• **The task**
Copy everything from the line containing "Task: Open the Animation ribbon tab" down to the line containing "Looking at the" in the items below, changing "checkbox" to "check box" and leaving the rest as it is. Give only those lines, without the pictures.

• **Record list**
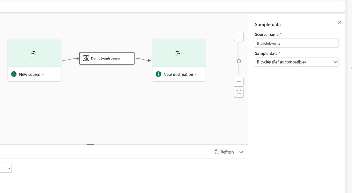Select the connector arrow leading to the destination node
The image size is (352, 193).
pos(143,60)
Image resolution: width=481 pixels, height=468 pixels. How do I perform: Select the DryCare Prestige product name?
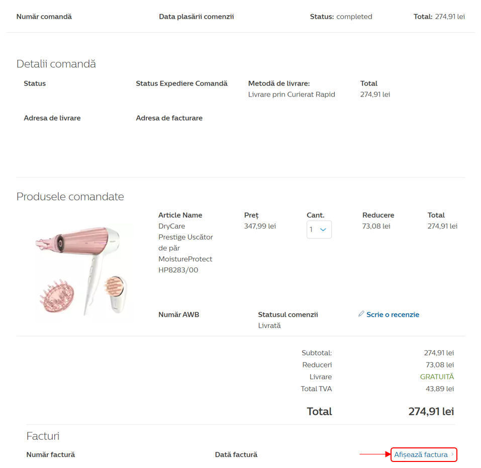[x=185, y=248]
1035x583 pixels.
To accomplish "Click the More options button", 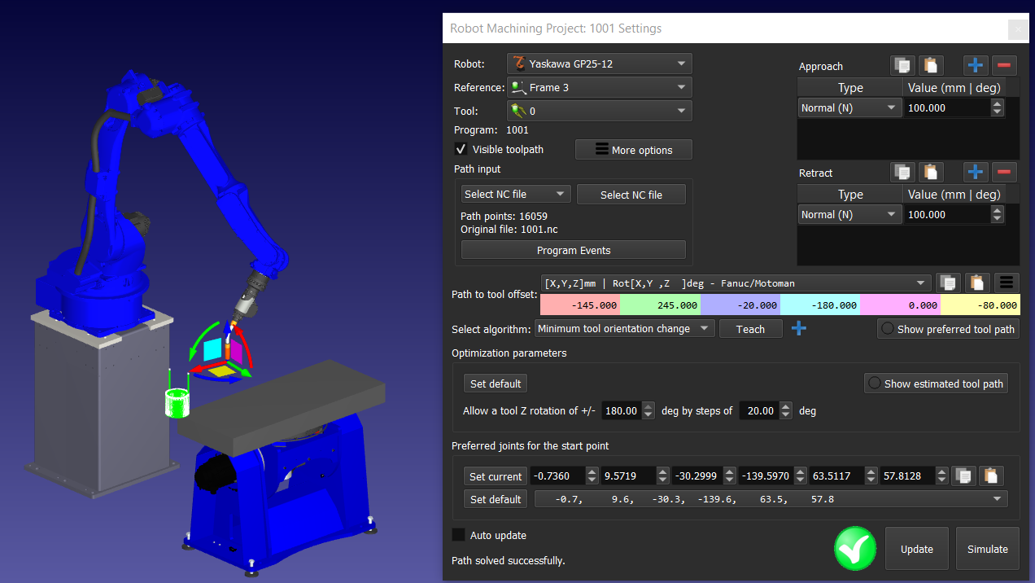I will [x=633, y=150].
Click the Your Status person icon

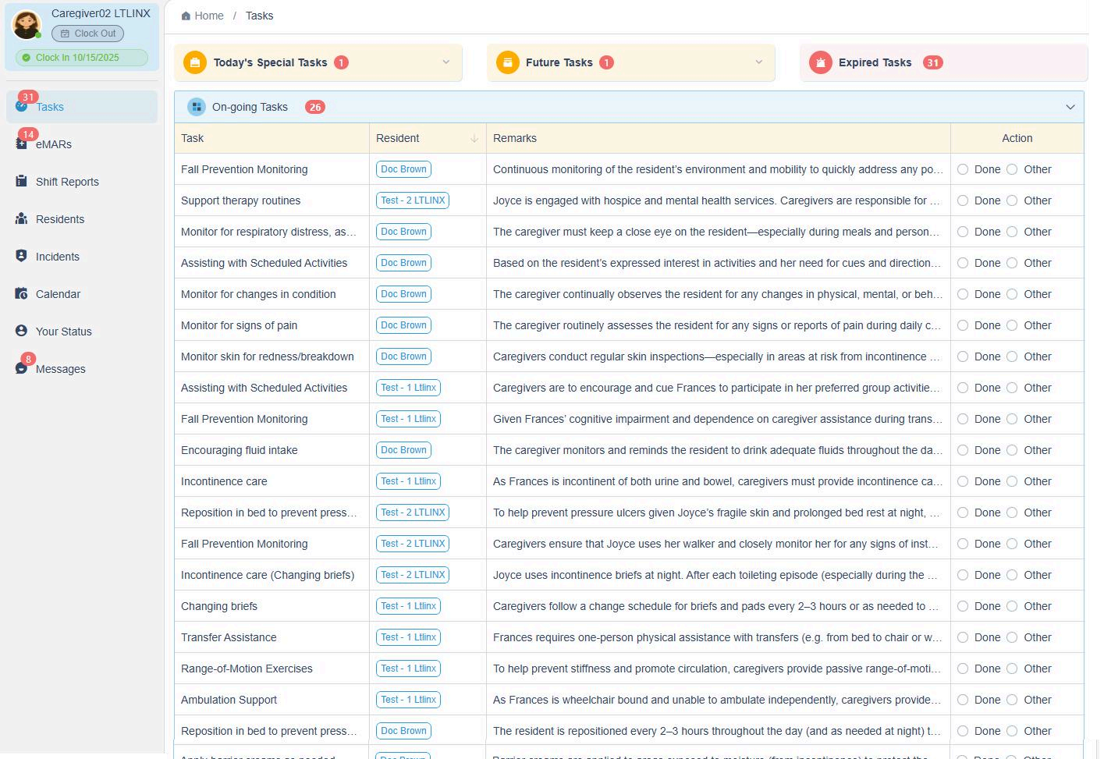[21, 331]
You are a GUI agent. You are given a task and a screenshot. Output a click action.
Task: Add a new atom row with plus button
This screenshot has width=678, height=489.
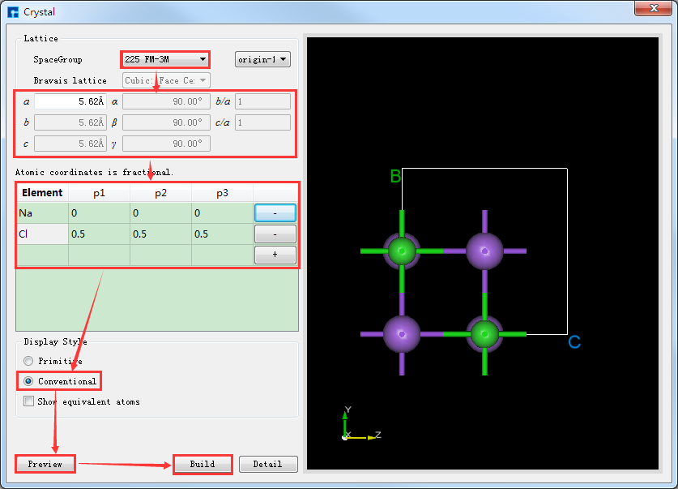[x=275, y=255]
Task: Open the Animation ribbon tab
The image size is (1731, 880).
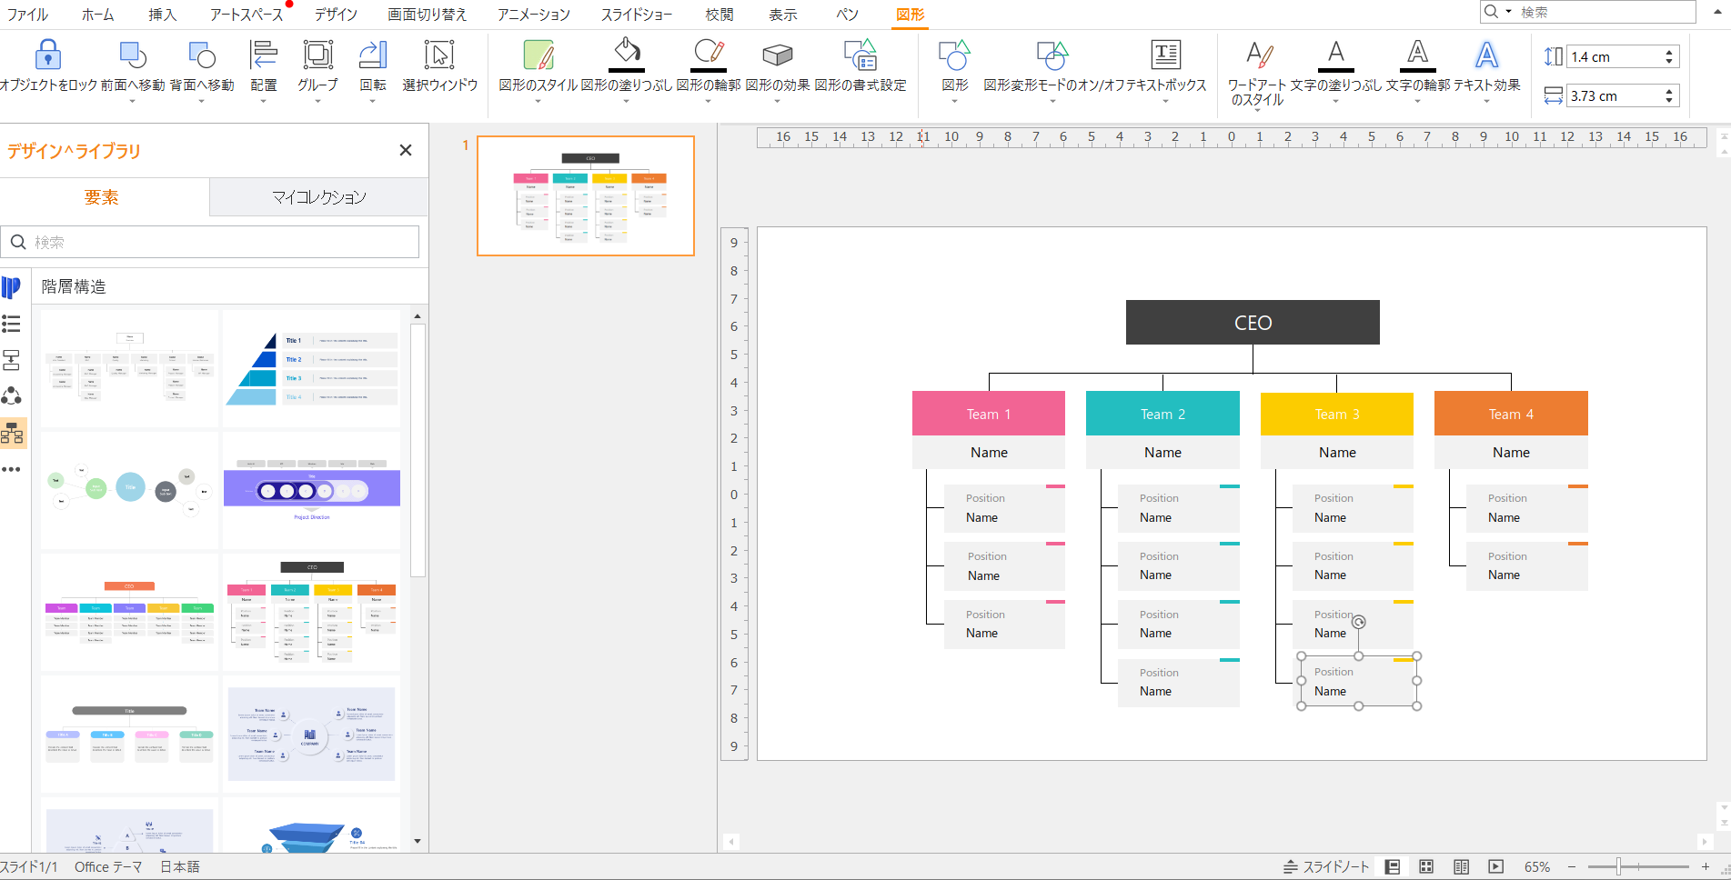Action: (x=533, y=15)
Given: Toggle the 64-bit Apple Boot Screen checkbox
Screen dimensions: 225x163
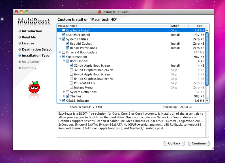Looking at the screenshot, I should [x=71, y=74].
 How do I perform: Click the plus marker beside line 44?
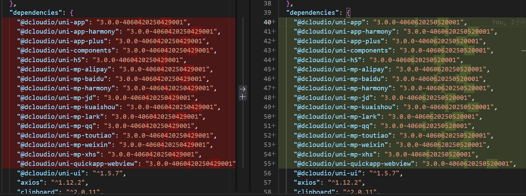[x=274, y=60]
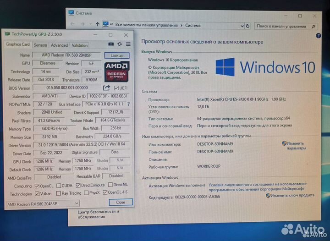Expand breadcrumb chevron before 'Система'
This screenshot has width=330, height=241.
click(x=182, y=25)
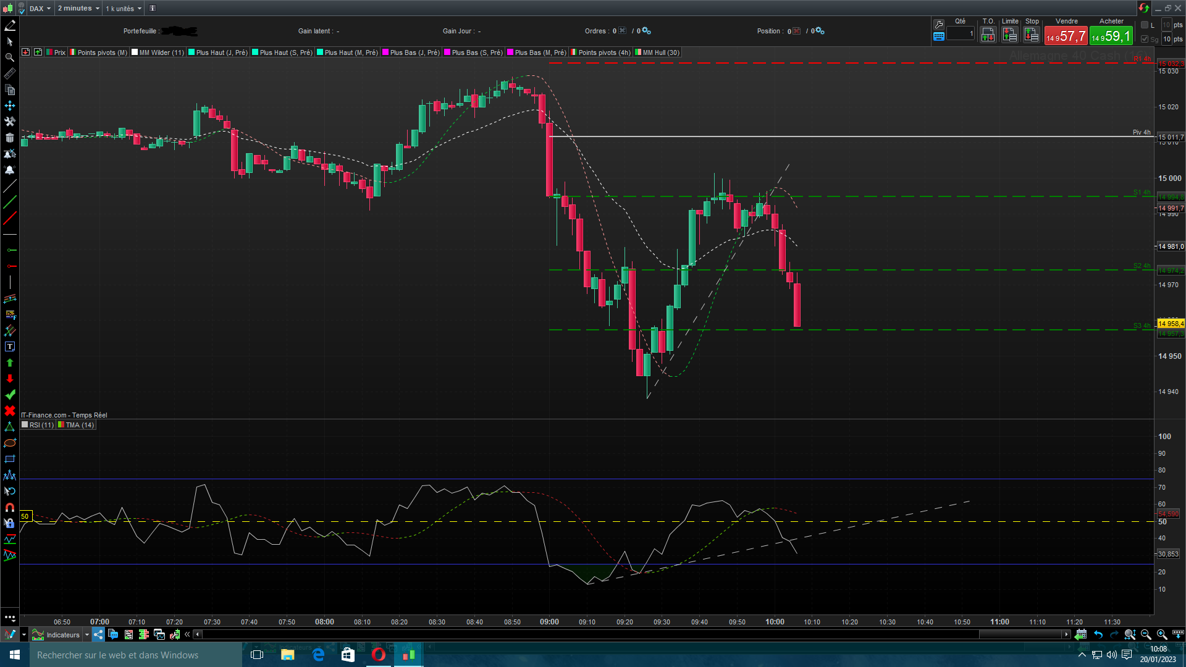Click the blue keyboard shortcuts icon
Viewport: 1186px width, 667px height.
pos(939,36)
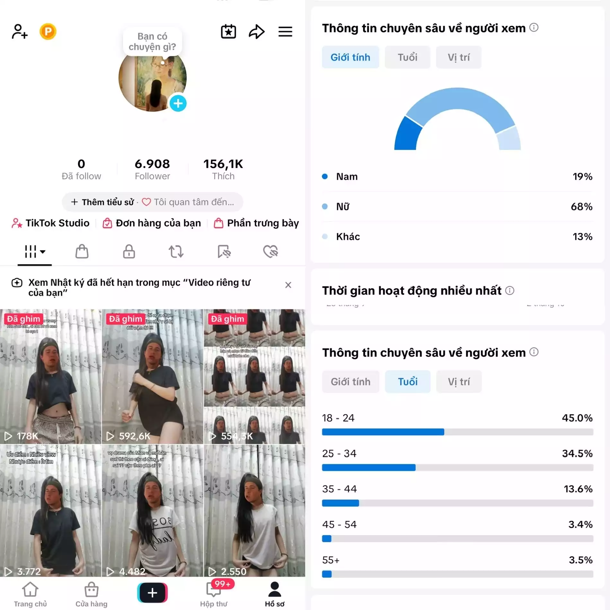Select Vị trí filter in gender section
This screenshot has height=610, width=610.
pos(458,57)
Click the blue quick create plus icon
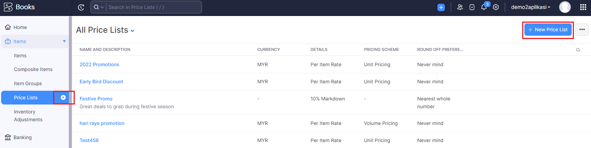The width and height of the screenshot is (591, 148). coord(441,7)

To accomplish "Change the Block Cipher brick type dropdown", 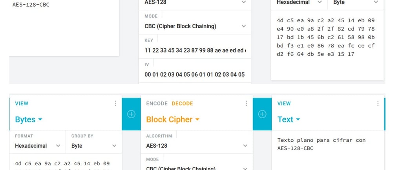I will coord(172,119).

• **Reply**
Task: Open the Animation ribbon tab
The image size is (1731, 880).
Action: (x=533, y=15)
Given: Toggle the 64-bit Apple Boot Screen check box
Screen dimensions: 225x163
Looking at the screenshot, I should [x=71, y=74].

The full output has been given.